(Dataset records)
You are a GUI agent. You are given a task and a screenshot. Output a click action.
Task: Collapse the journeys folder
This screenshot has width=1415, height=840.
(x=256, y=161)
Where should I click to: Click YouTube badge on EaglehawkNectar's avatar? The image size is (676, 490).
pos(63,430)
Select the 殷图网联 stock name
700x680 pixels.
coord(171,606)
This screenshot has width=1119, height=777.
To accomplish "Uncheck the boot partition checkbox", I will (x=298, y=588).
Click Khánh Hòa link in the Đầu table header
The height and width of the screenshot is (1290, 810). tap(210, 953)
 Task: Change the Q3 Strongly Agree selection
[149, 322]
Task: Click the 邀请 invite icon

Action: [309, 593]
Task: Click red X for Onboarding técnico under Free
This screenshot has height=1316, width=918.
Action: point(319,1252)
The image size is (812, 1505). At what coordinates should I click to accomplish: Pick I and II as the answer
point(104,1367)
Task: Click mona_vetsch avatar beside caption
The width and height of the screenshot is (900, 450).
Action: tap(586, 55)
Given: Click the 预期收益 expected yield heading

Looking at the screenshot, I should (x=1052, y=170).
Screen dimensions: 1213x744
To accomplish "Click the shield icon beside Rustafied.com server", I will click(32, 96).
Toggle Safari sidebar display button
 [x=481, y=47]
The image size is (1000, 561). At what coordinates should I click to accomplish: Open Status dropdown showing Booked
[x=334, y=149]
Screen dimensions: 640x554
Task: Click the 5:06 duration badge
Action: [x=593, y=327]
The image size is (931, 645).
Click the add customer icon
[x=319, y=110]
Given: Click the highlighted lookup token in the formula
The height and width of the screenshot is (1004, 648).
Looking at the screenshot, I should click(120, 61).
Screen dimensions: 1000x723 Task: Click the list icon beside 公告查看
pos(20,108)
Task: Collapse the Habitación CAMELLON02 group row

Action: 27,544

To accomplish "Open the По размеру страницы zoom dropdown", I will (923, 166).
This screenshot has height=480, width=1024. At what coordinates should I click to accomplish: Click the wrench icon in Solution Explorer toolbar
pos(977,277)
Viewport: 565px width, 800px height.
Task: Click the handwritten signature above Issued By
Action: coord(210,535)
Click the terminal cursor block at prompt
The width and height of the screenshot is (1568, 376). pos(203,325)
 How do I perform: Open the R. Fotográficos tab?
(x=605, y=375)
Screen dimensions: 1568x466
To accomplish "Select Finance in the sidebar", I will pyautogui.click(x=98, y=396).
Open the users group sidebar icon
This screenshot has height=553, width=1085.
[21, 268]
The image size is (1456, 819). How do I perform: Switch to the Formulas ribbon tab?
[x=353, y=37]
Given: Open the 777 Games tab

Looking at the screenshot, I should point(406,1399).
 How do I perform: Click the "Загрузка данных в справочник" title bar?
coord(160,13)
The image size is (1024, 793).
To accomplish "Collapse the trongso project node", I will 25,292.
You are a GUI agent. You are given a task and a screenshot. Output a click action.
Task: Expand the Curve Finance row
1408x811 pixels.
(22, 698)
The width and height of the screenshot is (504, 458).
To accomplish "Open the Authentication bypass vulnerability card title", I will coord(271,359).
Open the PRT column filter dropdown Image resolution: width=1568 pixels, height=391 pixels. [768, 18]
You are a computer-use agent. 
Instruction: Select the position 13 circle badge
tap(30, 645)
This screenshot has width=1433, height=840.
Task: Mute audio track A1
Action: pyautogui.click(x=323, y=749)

TASK PROMPT — Please pick out every line of the records above that contains the word "sidebar" and copy each one.

OUTPUT —
Toggle Safari sidebar display button
To accomplish "Select Finance in the sidebar", I will pyautogui.click(x=98, y=396).
Open the users group sidebar icon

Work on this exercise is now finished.